→ **WHAT NEEDS TO BE DONE**: The expected output is a verbatim reprint of the lines from the beginning of the data that follows through the line that contains "Créer une enquête (50, 2276)".

→ **PROVIDED RECORDS**:

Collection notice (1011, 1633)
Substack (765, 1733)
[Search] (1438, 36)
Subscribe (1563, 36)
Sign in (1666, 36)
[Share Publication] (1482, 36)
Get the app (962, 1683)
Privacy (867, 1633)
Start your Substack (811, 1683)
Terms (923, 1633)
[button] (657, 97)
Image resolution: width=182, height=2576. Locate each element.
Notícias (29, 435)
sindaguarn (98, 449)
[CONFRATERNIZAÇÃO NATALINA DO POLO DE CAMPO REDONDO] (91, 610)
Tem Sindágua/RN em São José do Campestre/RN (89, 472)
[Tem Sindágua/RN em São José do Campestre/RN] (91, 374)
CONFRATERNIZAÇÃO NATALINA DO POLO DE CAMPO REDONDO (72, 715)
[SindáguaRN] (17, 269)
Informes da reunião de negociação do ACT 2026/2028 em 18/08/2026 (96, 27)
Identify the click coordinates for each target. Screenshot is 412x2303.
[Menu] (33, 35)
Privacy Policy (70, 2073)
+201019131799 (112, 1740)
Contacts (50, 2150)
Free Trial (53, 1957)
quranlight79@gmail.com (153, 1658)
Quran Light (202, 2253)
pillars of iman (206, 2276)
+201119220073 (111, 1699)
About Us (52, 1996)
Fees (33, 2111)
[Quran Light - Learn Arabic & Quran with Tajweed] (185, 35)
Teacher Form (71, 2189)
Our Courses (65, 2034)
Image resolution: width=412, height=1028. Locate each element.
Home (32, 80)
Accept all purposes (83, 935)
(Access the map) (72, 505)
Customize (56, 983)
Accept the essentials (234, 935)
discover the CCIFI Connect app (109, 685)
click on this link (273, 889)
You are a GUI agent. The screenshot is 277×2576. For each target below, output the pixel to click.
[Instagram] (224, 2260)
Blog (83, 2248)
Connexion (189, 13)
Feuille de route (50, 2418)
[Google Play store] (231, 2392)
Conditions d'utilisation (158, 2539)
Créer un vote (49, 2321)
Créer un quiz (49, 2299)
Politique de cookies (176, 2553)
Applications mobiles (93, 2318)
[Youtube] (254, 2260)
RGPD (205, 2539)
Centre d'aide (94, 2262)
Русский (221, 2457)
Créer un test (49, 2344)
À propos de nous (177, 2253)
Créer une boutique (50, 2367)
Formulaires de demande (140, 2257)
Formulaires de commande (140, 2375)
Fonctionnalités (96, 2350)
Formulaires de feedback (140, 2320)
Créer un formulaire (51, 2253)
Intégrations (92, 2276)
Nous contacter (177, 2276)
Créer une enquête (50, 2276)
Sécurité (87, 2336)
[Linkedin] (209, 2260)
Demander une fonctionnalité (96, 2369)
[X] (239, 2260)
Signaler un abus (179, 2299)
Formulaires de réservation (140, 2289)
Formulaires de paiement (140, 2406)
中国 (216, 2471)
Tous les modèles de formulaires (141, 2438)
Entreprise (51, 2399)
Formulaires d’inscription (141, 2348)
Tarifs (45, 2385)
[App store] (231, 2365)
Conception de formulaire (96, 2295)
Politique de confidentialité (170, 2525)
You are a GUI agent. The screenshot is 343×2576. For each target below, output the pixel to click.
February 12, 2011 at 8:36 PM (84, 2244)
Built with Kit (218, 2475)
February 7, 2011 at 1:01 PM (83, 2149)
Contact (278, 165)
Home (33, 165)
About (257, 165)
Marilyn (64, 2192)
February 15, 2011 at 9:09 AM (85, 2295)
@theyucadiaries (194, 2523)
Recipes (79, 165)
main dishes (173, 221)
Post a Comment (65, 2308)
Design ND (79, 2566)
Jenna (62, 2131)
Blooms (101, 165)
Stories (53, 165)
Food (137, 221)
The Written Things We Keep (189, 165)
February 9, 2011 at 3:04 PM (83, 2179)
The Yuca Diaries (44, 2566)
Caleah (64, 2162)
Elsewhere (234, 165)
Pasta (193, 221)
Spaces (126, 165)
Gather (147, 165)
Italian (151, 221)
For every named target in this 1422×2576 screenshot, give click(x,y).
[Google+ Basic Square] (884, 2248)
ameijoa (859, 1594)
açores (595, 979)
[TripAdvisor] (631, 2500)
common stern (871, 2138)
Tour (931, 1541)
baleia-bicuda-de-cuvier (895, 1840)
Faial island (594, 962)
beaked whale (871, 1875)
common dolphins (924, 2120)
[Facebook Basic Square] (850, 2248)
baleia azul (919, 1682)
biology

→ **SOLUTION TO THIS EXERCISE**:
Collection notice (1011, 1633)
Substack (765, 1733)
[Search] (1438, 36)
Subscribe (1563, 36)
Sign in (1666, 36)
[Share Publication] (1482, 36)
Get the app (962, 1683)
Privacy (867, 1633)
Start your Substack (811, 1683)
Terms (923, 1633)
[button] (657, 97)
Image resolution: width=182, height=2576. Locate each element.
Notícias (29, 435)
sindaguarn (98, 449)
[CONFRATERNIZAÇÃO NATALINA DO POLO DE CAMPO REDONDO] (91, 610)
Tem Sindágua/RN em São José do Campestre/RN (89, 472)
[Tem Sindágua/RN em São José do Campestre/RN] (91, 374)
CONFRATERNIZAÇÃO NATALINA DO POLO DE CAMPO REDONDO (72, 715)
[SindáguaRN] (17, 269)
Informes da reunião de negociação do ACT 2026/2028 em 18/08/2026 (96, 27)
Identify the click coordinates for each target. Screenshot is 412x2303.
[Menu] (33, 35)
Privacy Policy (70, 2073)
+201019131799 (112, 1740)
Contacts (50, 2150)
Free Trial (53, 1957)
quranlight79@gmail.com (153, 1658)
Quran Light (202, 2253)
pillars of iman (206, 2276)
+201119220073 (111, 1699)
About Us (52, 1996)
Fees (33, 2111)
[Quran Light - Learn Arabic & Quran with Tajweed] (185, 35)
Teacher Form (71, 2189)
Our Courses (65, 2034)
Image resolution: width=412, height=1028. Locate each element.
Home (32, 80)
Accept all purposes (83, 935)
(Access the map) (72, 505)
Customize (56, 983)
Accept the essentials (234, 935)
discover the CCIFI Connect app (109, 685)
click on this link (273, 889)
You are a GUI agent. The screenshot is 277×2576. For each target below, output the pixel to click.
[Instagram] (224, 2260)
Blog (83, 2248)
Connexion (189, 13)
Feuille de route (50, 2418)
[Google Play store] (231, 2392)
Conditions d'utilisation (158, 2539)
Créer un vote (49, 2321)
Créer un quiz (49, 2299)
Politique de cookies (176, 2553)
Applications mobiles (93, 2318)
[Youtube] (254, 2260)
RGPD (205, 2539)
Centre d'aide (94, 2262)
Русский (221, 2457)
Créer un test (49, 2344)
À propos de nous (177, 2253)
Créer une boutique (50, 2367)
Formulaires de demande (140, 2257)
Formulaires de commande (140, 2375)
Fonctionnalités (96, 2350)
Formulaires de feedback (140, 2320)
Créer un formulaire (51, 2253)
Intégrations (92, 2276)
Nous contacter (177, 2276)
Créer une enquête (50, 2276)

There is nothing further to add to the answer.